— Start SUPPLIED INFORMATION —
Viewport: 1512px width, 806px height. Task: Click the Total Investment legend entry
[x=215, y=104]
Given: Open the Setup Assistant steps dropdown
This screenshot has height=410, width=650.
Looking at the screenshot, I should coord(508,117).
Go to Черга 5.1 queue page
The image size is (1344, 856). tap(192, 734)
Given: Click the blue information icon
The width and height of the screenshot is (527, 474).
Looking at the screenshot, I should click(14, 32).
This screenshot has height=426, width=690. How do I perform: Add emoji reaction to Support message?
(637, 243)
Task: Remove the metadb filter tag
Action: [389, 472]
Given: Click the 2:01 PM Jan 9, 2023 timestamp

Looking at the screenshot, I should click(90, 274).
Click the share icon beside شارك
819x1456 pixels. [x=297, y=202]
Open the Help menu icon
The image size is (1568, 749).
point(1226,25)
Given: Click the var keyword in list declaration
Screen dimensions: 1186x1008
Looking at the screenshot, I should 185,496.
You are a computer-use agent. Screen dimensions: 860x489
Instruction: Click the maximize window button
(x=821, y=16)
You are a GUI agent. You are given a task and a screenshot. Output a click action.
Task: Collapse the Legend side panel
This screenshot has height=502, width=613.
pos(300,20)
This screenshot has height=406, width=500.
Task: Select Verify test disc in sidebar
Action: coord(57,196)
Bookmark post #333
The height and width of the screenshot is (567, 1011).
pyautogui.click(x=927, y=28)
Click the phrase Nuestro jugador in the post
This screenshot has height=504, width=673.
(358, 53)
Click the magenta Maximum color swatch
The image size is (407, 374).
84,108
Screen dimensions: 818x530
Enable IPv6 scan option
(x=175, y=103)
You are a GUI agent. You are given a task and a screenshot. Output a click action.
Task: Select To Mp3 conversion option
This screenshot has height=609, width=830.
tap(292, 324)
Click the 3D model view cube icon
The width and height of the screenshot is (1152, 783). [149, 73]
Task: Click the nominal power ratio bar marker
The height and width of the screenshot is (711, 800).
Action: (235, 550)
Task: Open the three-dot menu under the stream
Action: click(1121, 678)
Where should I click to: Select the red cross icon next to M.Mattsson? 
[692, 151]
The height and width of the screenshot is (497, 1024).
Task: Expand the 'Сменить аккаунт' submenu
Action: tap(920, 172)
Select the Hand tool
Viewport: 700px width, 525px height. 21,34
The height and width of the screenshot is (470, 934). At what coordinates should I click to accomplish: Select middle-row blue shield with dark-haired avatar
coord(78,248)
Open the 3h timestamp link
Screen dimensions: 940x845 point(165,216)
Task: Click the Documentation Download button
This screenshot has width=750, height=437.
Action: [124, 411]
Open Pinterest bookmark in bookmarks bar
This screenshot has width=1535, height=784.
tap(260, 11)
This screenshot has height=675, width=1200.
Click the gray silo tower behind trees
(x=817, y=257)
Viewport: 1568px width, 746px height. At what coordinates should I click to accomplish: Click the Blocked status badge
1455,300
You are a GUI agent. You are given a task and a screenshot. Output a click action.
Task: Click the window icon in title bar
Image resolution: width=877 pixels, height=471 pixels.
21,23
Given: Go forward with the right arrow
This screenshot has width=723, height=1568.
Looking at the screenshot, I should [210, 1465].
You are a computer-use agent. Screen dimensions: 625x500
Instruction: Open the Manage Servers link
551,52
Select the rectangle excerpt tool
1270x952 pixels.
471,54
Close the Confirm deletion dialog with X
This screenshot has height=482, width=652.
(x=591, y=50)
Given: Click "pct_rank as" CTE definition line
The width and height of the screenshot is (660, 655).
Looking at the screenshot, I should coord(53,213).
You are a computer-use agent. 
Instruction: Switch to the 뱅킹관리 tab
— End SUPPLIED INFORMATION —
# STATED EXERCISE
Copy every one of the items above, without changing a single line.

# SOLUTION FOR THIS TASK
Viewport: 1512px width, 806px height. Task: Click the Total Investment legend entry
[x=215, y=104]
Given: Open the Setup Assistant steps dropdown
This screenshot has height=410, width=650.
Looking at the screenshot, I should coord(508,117).
Go to Черга 5.1 queue page
The image size is (1344, 856). tap(192, 734)
Given: Click the blue information icon
The width and height of the screenshot is (527, 474).
Looking at the screenshot, I should click(14, 32).
This screenshot has height=426, width=690. How do I perform: Add emoji reaction to Support message?
(637, 243)
Task: Remove the metadb filter tag
Action: [389, 472]
Given: Click the 2:01 PM Jan 9, 2023 timestamp

Looking at the screenshot, I should click(90, 274).
Click the share icon beside شارك
819x1456 pixels. [x=297, y=202]
Open the Help menu icon
The image size is (1568, 749).
point(1226,25)
Given: Click the var keyword in list declaration
Screen dimensions: 1186x1008
Looking at the screenshot, I should 185,496.
You are a computer-use agent. Screen dimensions: 860x489
Instruction: Click the maximize window button
(x=821, y=16)
You are a GUI agent. You are given a task and a screenshot. Output a click action.
Task: Collapse the Legend side panel
This screenshot has height=502, width=613.
pos(300,20)
This screenshot has height=406, width=500.
Task: Select Verify test disc in sidebar
Action: coord(57,196)
Bookmark post #333
The height and width of the screenshot is (567, 1011).
pyautogui.click(x=927, y=28)
Click the phrase Nuestro jugador in the post
This screenshot has height=504, width=673.
(358, 53)
Click the magenta Maximum color swatch
The image size is (407, 374).
84,108
Screen dimensions: 818x530
Enable IPv6 scan option
(x=175, y=103)
You are a GUI agent. You are given a task and a screenshot. Output a click action.
Task: Select To Mp3 conversion option
This screenshot has height=609, width=830.
tap(292, 324)
Click the 3D model view cube icon
The width and height of the screenshot is (1152, 783). [149, 73]
Task: Click the nominal power ratio bar marker
The height and width of the screenshot is (711, 800).
Action: (235, 550)
Task: Open the three-dot menu under the stream
Action: click(1121, 678)
Where should I click to: Select the red cross icon next to M.Mattsson? 
[692, 151]
The height and width of the screenshot is (497, 1024).
Task: Expand the 'Сменить аккаунт' submenu
Action: tap(920, 172)
Select the Hand tool
Viewport: 700px width, 525px height. 21,34
The height and width of the screenshot is (470, 934). At what coordinates should I click to accomplish: Select middle-row blue shield with dark-haired avatar
coord(78,248)
Open the 3h timestamp link
Screen dimensions: 940x845 point(165,216)
Task: Click the Documentation Download button
This screenshot has width=750, height=437.
Action: [124, 411]
Open Pinterest bookmark in bookmarks bar
This screenshot has width=1535, height=784.
tap(260, 11)
This screenshot has height=675, width=1200.
Click the gray silo tower behind trees
(x=817, y=257)
Viewport: 1568px width, 746px height. At what coordinates should I click to accomplish: Click the Blocked status badge
1455,300
You are a GUI agent. You are given a task and a screenshot. Output a click action.
Task: Click the window icon in title bar
Image resolution: width=877 pixels, height=471 pixels.
21,23
Given: Go forward with the right arrow
This screenshot has width=723, height=1568.
Looking at the screenshot, I should [210, 1465].
You are a computer-use agent. Screen dimensions: 625x500
Instruction: Open the Manage Servers link
551,52
Select the rectangle excerpt tool
1270x952 pixels.
471,54
Close the Confirm deletion dialog with X
This screenshot has height=482, width=652.
(x=591, y=50)
Given: Click "pct_rank as" CTE definition line
The width and height of the screenshot is (660, 655).
Looking at the screenshot, I should coord(53,213).
You are a computer-use agent. 
Instruction: Switch to the 뱅킹관리 tab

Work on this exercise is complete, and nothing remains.